Despite having a lack of enthusiasm for the vast majority of Pittsburgh punk acts with metal and crust influences, Johnny keeps his ear to the ground locally. The "one that got away" was Black Tie Revue, who signed to Gearhead, though he's happy the band made the leap.

The area band that finally caught his attention was even closer to home, literally playing basement shows down the street in Mars: The Shuttlecocks. "They're about 18 years old, went to Mars High, and are pretty much unknown," Jonny says. "They've taken an honest and raw approach to doing music that comes from their heart. It's hard to discount that those guys are up there singing about things that have meaning to them, like being sent by your mom to see the psychiatrist because she thinks you have ADD."

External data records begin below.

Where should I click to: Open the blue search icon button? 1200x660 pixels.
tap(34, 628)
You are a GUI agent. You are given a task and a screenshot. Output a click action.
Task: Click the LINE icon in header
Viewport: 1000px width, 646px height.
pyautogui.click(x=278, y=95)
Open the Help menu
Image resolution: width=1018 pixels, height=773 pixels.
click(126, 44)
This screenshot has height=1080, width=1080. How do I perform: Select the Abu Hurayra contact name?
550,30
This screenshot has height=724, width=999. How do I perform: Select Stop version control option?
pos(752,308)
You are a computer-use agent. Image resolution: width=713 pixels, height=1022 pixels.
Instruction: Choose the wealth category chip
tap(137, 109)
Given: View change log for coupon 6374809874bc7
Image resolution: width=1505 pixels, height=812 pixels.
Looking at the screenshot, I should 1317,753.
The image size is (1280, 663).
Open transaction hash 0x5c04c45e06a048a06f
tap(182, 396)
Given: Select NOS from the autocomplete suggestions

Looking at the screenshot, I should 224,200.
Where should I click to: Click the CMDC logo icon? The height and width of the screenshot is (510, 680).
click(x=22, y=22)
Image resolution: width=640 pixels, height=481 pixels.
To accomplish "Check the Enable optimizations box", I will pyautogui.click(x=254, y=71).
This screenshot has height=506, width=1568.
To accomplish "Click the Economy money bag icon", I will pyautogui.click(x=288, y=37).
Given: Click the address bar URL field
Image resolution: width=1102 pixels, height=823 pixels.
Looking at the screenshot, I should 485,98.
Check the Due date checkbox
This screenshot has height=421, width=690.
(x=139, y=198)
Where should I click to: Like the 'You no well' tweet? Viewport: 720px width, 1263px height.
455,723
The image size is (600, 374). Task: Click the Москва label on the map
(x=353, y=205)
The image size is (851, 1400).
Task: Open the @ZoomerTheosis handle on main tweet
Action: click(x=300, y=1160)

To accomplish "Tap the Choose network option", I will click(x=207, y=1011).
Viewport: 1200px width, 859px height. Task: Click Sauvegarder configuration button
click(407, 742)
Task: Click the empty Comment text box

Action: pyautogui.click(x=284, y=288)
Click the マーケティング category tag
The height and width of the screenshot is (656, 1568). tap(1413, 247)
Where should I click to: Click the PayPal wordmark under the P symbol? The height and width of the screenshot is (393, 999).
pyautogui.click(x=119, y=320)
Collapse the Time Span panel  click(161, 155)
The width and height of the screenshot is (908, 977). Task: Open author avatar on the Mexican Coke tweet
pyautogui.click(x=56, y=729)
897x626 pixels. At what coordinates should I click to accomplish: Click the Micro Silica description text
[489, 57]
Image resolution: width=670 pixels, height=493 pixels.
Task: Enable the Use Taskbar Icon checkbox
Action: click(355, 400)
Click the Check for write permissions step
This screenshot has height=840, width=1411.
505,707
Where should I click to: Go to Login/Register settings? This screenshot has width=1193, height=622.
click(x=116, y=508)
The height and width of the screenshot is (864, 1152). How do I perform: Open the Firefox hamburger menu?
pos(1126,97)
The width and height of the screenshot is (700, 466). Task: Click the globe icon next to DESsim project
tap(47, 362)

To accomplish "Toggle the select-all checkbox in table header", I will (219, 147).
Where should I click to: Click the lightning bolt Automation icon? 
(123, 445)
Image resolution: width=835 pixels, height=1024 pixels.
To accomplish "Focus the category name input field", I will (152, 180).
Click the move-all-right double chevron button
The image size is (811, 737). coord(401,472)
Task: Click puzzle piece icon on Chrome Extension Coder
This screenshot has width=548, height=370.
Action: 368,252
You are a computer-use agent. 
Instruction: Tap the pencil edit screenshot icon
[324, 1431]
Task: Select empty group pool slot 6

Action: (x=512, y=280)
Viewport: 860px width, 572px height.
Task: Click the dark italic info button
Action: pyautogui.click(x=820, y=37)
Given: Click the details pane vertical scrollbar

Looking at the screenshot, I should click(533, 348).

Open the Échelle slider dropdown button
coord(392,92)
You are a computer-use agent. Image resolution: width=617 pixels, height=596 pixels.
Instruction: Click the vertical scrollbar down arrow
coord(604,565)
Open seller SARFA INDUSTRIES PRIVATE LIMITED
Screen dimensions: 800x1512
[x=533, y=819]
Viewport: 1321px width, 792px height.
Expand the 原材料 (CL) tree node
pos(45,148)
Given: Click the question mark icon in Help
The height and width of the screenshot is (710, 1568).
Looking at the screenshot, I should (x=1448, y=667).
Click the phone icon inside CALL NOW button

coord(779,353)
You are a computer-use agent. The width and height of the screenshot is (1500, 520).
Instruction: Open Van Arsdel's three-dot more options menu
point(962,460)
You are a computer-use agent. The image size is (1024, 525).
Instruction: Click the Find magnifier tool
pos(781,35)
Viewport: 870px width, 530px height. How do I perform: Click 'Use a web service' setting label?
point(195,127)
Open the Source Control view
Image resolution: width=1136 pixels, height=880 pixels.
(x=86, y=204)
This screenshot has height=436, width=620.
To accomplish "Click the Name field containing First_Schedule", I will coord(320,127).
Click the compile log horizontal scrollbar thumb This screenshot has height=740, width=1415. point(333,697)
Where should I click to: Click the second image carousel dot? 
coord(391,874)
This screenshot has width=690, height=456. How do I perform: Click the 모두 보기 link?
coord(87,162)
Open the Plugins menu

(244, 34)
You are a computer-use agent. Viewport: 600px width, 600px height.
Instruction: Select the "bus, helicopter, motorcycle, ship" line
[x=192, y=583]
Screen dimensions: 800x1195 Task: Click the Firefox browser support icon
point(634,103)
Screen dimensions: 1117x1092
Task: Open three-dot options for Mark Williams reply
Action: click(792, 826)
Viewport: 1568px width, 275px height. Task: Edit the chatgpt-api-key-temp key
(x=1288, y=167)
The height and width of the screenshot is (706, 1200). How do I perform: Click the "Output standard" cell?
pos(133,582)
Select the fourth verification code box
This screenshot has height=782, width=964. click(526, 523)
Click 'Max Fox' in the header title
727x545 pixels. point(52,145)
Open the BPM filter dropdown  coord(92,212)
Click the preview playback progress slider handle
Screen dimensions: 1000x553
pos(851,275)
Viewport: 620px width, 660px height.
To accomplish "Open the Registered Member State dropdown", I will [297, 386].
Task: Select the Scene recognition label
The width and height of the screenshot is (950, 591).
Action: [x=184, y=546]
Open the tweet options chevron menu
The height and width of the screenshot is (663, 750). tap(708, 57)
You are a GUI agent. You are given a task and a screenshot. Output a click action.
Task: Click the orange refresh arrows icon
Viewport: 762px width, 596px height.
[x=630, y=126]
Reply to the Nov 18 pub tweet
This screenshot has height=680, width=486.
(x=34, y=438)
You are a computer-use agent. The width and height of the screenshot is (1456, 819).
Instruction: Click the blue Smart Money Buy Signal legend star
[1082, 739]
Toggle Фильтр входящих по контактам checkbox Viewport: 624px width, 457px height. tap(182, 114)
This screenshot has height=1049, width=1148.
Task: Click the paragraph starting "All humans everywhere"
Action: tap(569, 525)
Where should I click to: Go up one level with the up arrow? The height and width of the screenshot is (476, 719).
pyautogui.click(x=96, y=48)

Rally ultimately released a CD EP for The Shuttlecocks, who will be playing the Roboto Project on Tue., Aug. 28 with Johnny and the Razorblades and Indiana's Be My Doppleganger.

For those aspiring locals who have a pop-punk or powerpop band that's not primarily influenced by, say, Sum 41 or A Simple Plan, Jonny will be at Roboto to support The Shuttlecocks, and is open to talk. "There are folks who say, 'If you can sell 3,000 copies, we have a deal.' But with me it's, 'Let me help you get some exposure.' I don't think a lot of people are doing that anymore in the world of underground punk."